Ce matin-là, la section « B » apprit qu’elle allait avoir à faire une démonstration de parachutage.
Il en avait été question à la cantine depuis un bon bout de temps, aussi personne ne fut surpris de le voir, noir sur blanc. Johnny ne s’en préoccupa nullement, car il avait déjà à son actif un nombre respectable de sauts. Un de plus n’était pas pour lui faire peur.
Cela se passait avant qu’il ne vît le chat noir.
La veille, Johnny était allé faire un petit somme après l’appel.
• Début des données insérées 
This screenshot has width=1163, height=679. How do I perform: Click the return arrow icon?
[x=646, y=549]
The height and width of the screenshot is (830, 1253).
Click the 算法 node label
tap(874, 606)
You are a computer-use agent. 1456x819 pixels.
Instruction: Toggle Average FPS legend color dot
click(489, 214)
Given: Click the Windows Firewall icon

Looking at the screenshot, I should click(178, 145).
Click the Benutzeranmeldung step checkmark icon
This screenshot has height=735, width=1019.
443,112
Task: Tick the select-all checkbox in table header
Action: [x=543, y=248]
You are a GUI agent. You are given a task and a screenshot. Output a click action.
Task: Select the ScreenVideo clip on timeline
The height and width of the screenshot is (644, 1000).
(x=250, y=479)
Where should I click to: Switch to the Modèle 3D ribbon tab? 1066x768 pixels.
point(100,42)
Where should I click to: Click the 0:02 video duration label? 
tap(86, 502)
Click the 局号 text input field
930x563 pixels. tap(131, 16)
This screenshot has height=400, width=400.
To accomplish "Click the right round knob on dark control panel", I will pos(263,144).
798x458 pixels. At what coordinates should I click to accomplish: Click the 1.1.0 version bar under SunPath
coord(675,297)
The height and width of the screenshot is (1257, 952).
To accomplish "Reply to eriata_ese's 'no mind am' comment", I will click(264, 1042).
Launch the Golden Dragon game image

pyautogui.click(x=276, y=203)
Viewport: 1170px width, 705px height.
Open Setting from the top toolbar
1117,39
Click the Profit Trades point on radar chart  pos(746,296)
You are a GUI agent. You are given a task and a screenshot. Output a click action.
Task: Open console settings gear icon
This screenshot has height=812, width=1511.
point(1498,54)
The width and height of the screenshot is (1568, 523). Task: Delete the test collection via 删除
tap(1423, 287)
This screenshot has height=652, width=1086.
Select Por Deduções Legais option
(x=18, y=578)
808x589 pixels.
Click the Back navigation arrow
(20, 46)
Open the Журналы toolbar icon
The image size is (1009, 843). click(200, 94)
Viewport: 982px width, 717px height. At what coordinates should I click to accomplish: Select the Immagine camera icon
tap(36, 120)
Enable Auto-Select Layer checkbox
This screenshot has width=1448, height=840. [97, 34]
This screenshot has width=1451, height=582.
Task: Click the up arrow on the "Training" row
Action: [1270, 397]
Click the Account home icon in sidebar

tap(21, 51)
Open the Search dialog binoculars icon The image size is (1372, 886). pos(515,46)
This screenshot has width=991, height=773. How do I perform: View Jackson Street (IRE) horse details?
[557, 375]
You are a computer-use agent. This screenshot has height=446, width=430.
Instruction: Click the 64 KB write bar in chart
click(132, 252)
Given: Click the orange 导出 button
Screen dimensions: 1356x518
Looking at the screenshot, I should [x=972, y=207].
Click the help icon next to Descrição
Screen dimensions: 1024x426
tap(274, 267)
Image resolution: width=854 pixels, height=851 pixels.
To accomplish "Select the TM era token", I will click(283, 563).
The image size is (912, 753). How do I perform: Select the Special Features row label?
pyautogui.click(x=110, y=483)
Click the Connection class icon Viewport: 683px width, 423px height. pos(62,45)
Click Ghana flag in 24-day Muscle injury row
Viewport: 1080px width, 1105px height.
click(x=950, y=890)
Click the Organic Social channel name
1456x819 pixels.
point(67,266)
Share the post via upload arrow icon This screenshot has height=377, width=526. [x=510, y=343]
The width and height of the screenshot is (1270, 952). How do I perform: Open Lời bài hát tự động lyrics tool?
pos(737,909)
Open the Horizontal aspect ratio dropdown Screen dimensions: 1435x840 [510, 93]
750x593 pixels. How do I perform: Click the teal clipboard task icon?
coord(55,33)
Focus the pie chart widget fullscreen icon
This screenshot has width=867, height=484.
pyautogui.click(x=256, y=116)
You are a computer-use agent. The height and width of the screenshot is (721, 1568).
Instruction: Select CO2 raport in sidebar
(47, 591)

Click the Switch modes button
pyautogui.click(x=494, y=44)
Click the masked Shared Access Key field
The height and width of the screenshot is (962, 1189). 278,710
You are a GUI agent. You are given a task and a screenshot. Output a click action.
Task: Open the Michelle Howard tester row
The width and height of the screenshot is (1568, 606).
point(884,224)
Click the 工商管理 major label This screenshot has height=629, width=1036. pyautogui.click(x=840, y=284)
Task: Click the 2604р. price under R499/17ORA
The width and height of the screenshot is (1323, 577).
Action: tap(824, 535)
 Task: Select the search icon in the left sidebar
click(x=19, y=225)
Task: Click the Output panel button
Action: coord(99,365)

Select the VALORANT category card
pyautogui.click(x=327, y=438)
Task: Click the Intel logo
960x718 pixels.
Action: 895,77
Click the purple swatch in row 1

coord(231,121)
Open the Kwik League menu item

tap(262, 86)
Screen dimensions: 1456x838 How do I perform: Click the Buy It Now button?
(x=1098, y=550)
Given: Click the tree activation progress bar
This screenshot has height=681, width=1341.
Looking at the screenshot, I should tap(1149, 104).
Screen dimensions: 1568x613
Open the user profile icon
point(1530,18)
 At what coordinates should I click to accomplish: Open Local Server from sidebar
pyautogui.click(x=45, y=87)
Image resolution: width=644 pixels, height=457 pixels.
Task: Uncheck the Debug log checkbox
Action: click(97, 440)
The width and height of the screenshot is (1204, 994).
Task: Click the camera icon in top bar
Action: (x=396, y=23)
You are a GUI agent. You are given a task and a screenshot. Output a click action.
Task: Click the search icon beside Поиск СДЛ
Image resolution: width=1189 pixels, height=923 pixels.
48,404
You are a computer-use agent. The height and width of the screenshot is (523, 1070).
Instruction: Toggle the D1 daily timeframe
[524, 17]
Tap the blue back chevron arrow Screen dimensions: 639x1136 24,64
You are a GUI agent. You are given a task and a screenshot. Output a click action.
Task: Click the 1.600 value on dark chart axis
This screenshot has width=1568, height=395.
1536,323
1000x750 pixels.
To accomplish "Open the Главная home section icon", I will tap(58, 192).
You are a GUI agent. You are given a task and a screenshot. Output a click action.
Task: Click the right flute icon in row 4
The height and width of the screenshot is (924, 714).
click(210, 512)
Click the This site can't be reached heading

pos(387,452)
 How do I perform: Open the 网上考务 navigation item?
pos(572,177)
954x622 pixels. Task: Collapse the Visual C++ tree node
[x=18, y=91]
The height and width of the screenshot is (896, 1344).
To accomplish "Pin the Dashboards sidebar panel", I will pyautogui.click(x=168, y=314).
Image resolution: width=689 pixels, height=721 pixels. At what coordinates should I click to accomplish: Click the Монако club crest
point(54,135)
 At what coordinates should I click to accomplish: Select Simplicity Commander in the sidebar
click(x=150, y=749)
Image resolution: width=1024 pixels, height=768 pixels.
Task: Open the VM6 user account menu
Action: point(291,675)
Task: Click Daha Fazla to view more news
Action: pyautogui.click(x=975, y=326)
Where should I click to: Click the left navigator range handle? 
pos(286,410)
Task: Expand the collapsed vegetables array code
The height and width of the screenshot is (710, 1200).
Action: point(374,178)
Le chat se glissa furtivement dans la baraque-chambrée, hésita un instant comme indécis, puis se dirigea droit vers le lit de Johnny.
Le premier sentiment que Johnny eût de sa présence fut quand le chat se frotta contre sa main. Johnny fit un bond, comme s’il avait été piqué.
Il sut tout de suite que quelque chose allait lui arriver. Il en était toujours ainsi. La combinaison de Johnny et d’un chat noir avait toujours provoqué des troubles.
Tout le monde savait que Johnny était superstitieux. Être le troisième à prendre du feu ou mettre les couteaux en croix annonçaient à Johnny la malchance, et il la trouvait invariablement.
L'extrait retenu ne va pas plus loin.